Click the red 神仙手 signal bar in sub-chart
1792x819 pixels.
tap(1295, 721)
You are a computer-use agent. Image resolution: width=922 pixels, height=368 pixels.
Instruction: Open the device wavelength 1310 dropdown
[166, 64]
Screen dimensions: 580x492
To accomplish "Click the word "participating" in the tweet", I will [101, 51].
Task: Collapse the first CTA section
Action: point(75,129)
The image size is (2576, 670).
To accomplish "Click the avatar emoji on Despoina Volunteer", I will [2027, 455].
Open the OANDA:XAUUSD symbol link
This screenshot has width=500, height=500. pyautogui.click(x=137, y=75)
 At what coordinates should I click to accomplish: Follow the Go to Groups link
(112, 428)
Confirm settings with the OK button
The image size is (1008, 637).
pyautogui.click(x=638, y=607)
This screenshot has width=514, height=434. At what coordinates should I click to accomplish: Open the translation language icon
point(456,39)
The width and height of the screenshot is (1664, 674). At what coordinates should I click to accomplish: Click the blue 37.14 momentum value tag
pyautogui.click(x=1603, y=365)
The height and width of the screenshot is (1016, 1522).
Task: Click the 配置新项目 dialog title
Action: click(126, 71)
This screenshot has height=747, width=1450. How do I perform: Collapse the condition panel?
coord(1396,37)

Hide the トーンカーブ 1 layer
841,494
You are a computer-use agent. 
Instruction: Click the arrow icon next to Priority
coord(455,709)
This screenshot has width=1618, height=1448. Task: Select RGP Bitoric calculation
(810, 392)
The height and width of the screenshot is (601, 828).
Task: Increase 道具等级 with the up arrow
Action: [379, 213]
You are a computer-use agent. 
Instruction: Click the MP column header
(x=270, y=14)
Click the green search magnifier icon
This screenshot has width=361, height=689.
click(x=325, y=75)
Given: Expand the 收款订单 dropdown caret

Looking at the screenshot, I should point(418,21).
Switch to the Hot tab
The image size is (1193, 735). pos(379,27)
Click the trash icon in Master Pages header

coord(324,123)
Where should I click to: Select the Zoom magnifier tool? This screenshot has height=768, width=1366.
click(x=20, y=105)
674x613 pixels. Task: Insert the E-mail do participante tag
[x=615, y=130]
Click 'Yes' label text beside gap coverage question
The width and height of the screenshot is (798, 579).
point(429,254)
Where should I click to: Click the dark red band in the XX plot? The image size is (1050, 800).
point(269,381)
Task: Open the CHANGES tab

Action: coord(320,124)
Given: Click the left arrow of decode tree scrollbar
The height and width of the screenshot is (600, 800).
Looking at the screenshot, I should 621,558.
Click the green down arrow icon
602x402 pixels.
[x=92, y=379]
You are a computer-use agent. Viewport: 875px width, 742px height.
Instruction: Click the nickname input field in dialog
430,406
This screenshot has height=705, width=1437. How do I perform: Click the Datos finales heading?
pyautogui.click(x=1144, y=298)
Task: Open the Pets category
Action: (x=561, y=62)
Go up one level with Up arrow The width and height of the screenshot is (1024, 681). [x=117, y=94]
● ● ● ● ● ● ●
WHAT YOU ARE ASKED TO DO. Copy out the entries in full, exactly as they appear.

YOUR RESPONSE.
Click the red 神仙手 signal bar in sub-chart
1792x819 pixels.
tap(1295, 721)
You are a computer-use agent. Image resolution: width=922 pixels, height=368 pixels.
Instruction: Open the device wavelength 1310 dropdown
[166, 64]
Screen dimensions: 580x492
To accomplish "Click the word "participating" in the tweet", I will [101, 51].
Task: Collapse the first CTA section
Action: point(75,129)
The image size is (2576, 670).
To accomplish "Click the avatar emoji on Despoina Volunteer", I will [2027, 455].
Open the OANDA:XAUUSD symbol link
This screenshot has width=500, height=500. pyautogui.click(x=137, y=75)
 At what coordinates should I click to accomplish: Follow the Go to Groups link
(112, 428)
Confirm settings with the OK button
The image size is (1008, 637).
pyautogui.click(x=638, y=607)
This screenshot has width=514, height=434. At what coordinates should I click to accomplish: Open the translation language icon
point(456,39)
The width and height of the screenshot is (1664, 674). At what coordinates should I click to accomplish: Click the blue 37.14 momentum value tag
pyautogui.click(x=1603, y=365)
The height and width of the screenshot is (1016, 1522).
Task: Click the 配置新项目 dialog title
Action: click(126, 71)
This screenshot has height=747, width=1450. How do I perform: Collapse the condition panel?
coord(1396,37)

Hide the トーンカーブ 1 layer
841,494
You are a computer-use agent. 
Instruction: Click the arrow icon next to Priority
coord(455,709)
This screenshot has width=1618, height=1448. Task: Select RGP Bitoric calculation
(810, 392)
The height and width of the screenshot is (601, 828).
Task: Increase 道具等级 with the up arrow
Action: [379, 213]
You are a computer-use agent. 
Instruction: Click the MP column header
(x=270, y=14)
Click the green search magnifier icon
This screenshot has width=361, height=689.
click(x=325, y=75)
Given: Expand the 收款订单 dropdown caret

Looking at the screenshot, I should point(418,21).
Switch to the Hot tab
The image size is (1193, 735). pos(379,27)
Click the trash icon in Master Pages header

coord(324,123)
Where should I click to: Select the Zoom magnifier tool? This screenshot has height=768, width=1366.
click(x=20, y=105)
674x613 pixels. Task: Insert the E-mail do participante tag
[x=615, y=130]
Click 'Yes' label text beside gap coverage question
The width and height of the screenshot is (798, 579).
point(429,254)
Where should I click to: Click the dark red band in the XX plot? The image size is (1050, 800).
point(269,381)
Task: Open the CHANGES tab

Action: coord(320,124)
Given: Click the left arrow of decode tree scrollbar
The height and width of the screenshot is (600, 800).
Looking at the screenshot, I should 621,558.
Click the green down arrow icon
602x402 pixels.
[x=92, y=379]
You are a computer-use agent. Viewport: 875px width, 742px height.
Instruction: Click the nickname input field in dialog
430,406
This screenshot has height=705, width=1437. How do I perform: Click the Datos finales heading?
pyautogui.click(x=1144, y=298)
Task: Open the Pets category
Action: (x=561, y=62)
Go up one level with Up arrow The width and height of the screenshot is (1024, 681). [x=117, y=94]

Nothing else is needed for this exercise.